Addressing the statutory interpretation issue without deferring to the DOL, the majority found that detailers were "outside salesmen" exempt from FLSA overtime requirements. The Court reasoned that the FLSA exempted anyone "employed in the capacity of [an] outside salesman", 29 U.S.C. § 213(a)(1), and that the statute’s emphasis on "capacity" counsels in favor of a functional, rather than a formal, inquiry. Id. at 2170. The majority also relied on the DOL’s regulations, which define an "outside salesman" as an employee whose primary duty is "making sales," adopting the statutory definition of "sale". Id. at 2170-1. Pursuant to 29 U.S.C. § 203(k), "sale" or "sell" "includes any sale, exchange, contract to sell, consignment for sale, shipment for sale, or other disposition." According to the majority, the statute’s use of the words "includes," "any," and "other disposition," signaled Congress’ intent to define "sale" in a broad manner and to include transactions that might not be considered sales in the technical sense. Id. at 2171. The Court concluded:

"[o]btaining a nonbinding commitment from a physician to prescribe one of respondent’s drugs is the most that petitioners were able to do to ensure the eventual disposition of the products that respondent sells. This kind of arrangement, in the unique regulatory environment within which pharmaceutical companies must operate, comfortably falls within the catch-all of 'other disposition.'"

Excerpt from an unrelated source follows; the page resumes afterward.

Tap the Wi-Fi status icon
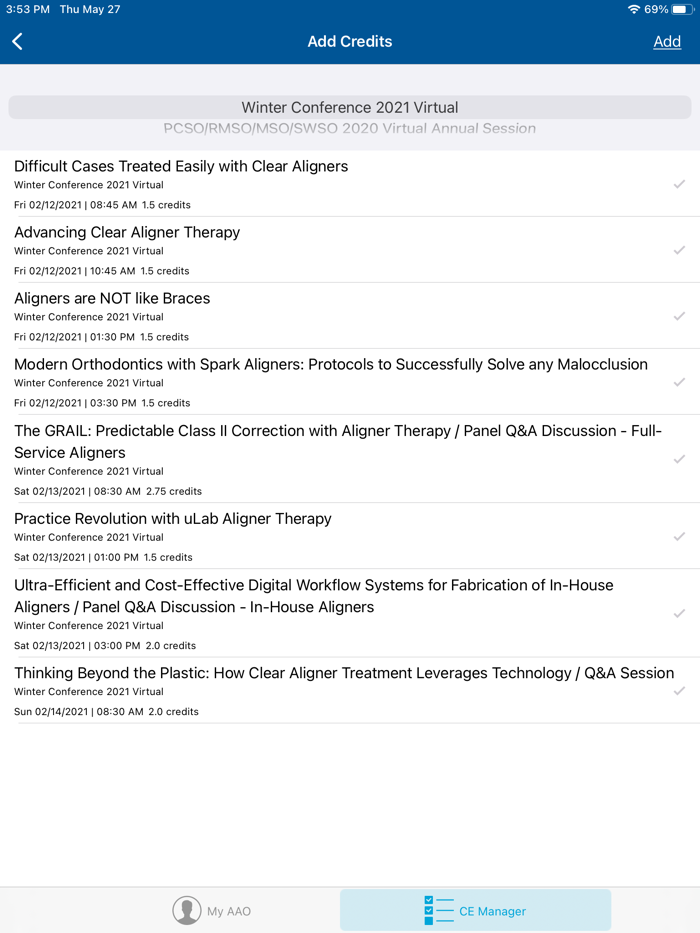Image resolution: width=700 pixels, height=933 pixels. (633, 9)
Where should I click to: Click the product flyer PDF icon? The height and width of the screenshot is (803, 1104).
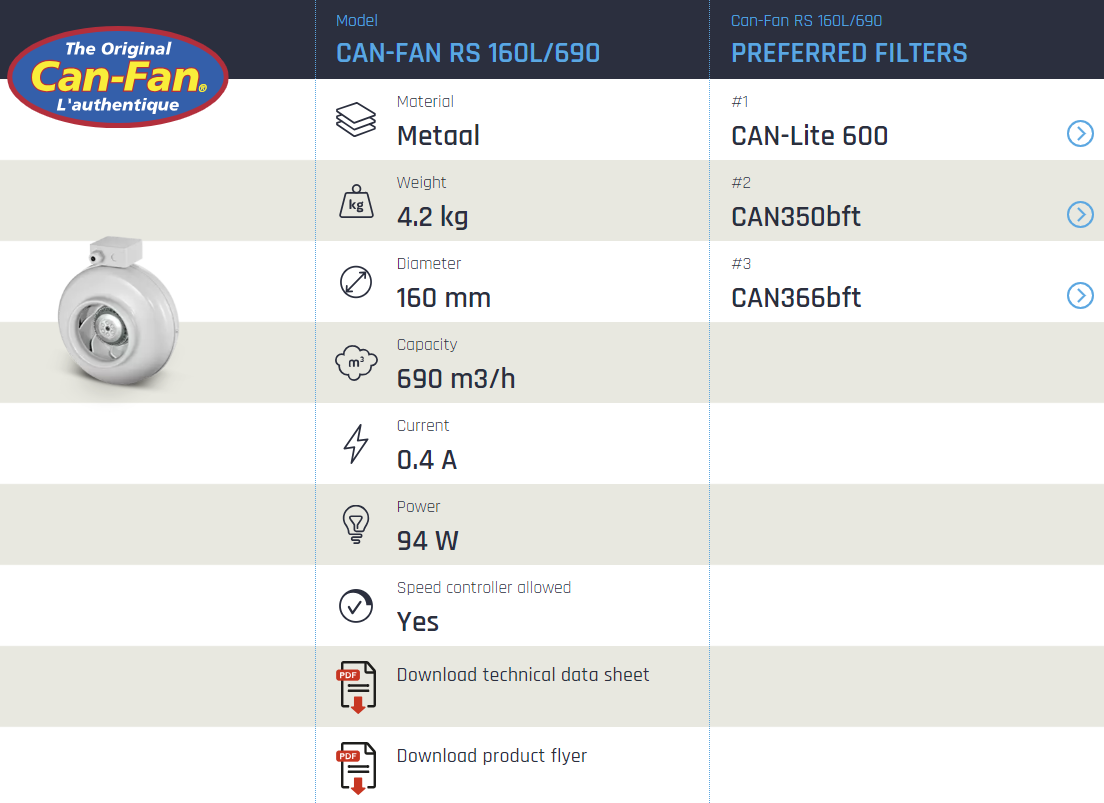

Id. at 2171. Justice Breyer dissented for the Court’s liberal wing, joined by Justices Ginsburg, Sotomayor, and Kagan. Id. at 2175. Justice Breyer actually agreed with the majority that the DOL’s interpretation of its FLSA regulations should not be given deference. Id. However, agreeing with the DOL and the Second Circuit, Justice Breyer argued that a drug detailer was not an "outside salesman" because he does not actually sell the product, but instead gets a “non-binding commitment", and does not otherwise fall under an exemption. Id. at 2177-2179.